And it seems the further Vistajet goes East, the more its high-class service and attention to detail is appreciated. As Flohr explains, “we want to be known for the best and most consistent service in the industry around the world. And we now have a fantastic relationship with the Malaysian government, where we have our new Asian base.” Thus Asia seems to be where Flohr’s sees the most potential and where Vistajet can expect its next big boom.

The lucrative Middle Eastern market is also attractive to Vistajet as private jet travel grows in the region. “The Middle East is a very strong, established private jet market and the wealth there is enormous. Our challenge is that there are a lot of privately-owned aircrafts leased to friends at below-market rates.” Yet leasing private planes to friends is illegal without a commercial license, although it is often done. And of course hiring a friend’s plane rarely comes with the reliability, professionalism and service guaranteed by Vistajet. So Flohr remains characteristically optimistic, “The Arab world is very service-oriented, as customers want the best product and service, all with a local flavour. That’s what Vistajet can provide around the world.” And with their Middle Eastern base in Dubai and their sights set on Saudi, Lebanon and Egypt, Vistajet’s Arabian future looks very bright indeed. The Middle East also falls at the centre of Flohr’s old silk route, making it particularly attractive to him: “ I could see Vistajet eventually becoming a Middle Eastern based operation, because we can cover both Asia and Europe from there. There’s also a lot of  aviation knowledge and know-how in the region, which is  very appealing from a human resources point of view.”

Whether it’s operating in the Middle East or Europe, perhaps what makes Vistajet most appealing is how Flohr’s dynamic personality seems to be embodied in both his planes and his company. When asked about his personal passions, Flohr lights up, “I love travelling, exploring nature, skiing, being on the sea and visiting places by boat. I also love people and am very family-oriented, so personal relations are very important. ” These ideals permeate his company and the service they offer and are felt by Vistajet’s exclusive client base.
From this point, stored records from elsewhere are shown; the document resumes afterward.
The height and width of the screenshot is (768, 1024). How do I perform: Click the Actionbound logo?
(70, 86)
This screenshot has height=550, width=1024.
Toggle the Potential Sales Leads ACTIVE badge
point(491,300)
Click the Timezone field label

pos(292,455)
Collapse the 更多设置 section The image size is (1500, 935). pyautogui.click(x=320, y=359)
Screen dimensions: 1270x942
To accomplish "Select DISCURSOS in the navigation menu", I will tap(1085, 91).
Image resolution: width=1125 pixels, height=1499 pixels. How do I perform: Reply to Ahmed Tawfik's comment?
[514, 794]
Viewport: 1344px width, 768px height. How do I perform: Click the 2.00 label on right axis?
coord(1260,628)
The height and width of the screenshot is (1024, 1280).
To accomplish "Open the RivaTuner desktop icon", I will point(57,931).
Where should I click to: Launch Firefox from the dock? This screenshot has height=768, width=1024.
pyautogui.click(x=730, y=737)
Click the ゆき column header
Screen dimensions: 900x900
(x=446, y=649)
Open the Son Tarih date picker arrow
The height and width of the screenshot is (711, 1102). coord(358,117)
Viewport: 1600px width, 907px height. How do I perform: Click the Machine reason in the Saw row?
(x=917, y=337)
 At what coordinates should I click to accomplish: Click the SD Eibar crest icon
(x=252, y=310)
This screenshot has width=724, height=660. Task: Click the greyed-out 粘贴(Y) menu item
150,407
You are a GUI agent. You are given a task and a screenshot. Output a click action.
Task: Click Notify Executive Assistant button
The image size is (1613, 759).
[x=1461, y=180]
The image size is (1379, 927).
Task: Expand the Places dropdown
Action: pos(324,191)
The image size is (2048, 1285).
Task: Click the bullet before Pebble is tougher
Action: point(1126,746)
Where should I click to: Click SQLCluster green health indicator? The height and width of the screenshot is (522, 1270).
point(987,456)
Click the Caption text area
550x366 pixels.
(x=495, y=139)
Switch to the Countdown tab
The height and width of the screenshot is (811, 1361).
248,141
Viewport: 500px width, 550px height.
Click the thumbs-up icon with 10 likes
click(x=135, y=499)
Yet what motivates Flohr the most is his David versus Goliath mentality, his inspiration to challenge the status quo: “if there is a long established system in place in any field or relationship, it becomes complacent and inefficient. It requires continuous investment and often a challenge to the existing norm is necessary; otherwise you reach a standstill. After all, there wouldn’t have been a Microsoft if it had not challenged IBM, and there wouldn’t have been a Google if it had not challenged Microsoft. This type of intellectual challenge is a passion. I have this passion.” And with this type of drive and passion, the sky’s the limit for both Flohr and Vistajet…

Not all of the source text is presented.